What to do:
From the records below, transcribe exactly the lines that begin at the line with "Click the Routes sidebar icon" and end at the line with "This screenshot has width=500, height=375.", both included.

═════ Task input

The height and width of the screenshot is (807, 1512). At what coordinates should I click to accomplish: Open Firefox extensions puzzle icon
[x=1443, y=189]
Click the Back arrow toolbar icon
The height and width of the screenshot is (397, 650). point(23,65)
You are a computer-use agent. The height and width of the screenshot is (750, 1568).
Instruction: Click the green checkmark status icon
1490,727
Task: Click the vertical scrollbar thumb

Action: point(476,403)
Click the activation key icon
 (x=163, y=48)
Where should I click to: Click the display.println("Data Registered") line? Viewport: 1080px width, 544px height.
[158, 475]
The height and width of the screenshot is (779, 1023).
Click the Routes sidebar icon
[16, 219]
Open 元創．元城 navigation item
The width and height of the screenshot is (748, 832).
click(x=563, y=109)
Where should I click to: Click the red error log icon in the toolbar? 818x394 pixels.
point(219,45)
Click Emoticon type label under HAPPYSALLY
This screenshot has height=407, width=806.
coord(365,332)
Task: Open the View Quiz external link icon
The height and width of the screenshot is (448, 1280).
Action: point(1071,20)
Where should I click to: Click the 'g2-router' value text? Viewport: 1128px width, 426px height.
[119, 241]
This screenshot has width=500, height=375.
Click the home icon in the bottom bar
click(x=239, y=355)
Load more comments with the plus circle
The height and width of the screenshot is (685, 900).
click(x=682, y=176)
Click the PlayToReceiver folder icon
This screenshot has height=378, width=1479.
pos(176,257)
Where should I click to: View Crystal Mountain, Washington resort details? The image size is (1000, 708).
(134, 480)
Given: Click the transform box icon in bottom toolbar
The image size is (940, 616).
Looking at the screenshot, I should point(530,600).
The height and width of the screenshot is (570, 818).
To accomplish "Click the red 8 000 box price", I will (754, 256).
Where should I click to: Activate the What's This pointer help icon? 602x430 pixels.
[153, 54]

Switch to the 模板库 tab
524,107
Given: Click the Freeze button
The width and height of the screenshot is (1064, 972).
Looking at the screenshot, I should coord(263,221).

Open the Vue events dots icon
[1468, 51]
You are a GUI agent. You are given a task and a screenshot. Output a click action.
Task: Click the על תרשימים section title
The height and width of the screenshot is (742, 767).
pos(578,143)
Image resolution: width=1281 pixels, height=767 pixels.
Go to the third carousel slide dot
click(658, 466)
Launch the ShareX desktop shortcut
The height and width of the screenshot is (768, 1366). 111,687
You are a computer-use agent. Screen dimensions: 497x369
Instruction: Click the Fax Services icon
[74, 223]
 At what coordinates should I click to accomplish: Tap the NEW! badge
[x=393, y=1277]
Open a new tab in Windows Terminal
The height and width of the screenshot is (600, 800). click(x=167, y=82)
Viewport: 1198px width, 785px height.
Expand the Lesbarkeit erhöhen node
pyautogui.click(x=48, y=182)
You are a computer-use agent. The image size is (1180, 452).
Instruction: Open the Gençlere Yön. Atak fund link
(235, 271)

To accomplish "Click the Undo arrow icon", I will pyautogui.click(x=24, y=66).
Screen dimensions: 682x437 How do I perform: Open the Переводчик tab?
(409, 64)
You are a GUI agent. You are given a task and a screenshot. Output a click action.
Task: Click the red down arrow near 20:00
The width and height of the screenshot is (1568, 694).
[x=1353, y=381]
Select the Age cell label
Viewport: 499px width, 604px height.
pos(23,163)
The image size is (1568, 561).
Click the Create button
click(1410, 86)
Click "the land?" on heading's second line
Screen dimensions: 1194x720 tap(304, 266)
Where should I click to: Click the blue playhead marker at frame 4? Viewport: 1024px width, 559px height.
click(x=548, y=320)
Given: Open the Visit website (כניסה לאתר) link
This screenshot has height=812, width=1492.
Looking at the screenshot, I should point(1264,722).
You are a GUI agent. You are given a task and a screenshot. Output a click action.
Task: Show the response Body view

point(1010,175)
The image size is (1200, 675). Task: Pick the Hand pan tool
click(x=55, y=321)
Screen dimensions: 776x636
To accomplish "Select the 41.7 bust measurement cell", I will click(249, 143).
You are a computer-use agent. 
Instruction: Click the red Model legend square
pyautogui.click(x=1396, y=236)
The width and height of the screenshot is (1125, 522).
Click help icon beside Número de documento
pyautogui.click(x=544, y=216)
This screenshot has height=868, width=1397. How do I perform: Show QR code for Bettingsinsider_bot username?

══════════

Solution to this task:
Click the Routes sidebar icon
[16, 219]
Open 元創．元城 navigation item
The width and height of the screenshot is (748, 832).
click(x=563, y=109)
Where should I click to: Click the red error log icon in the toolbar? 818x394 pixels.
point(219,45)
Click Emoticon type label under HAPPYSALLY
This screenshot has height=407, width=806.
coord(365,332)
Task: Open the View Quiz external link icon
The height and width of the screenshot is (448, 1280).
Action: point(1071,20)
Where should I click to: Click the 'g2-router' value text? Viewport: 1128px width, 426px height.
[119, 241]
This screenshot has width=500, height=375.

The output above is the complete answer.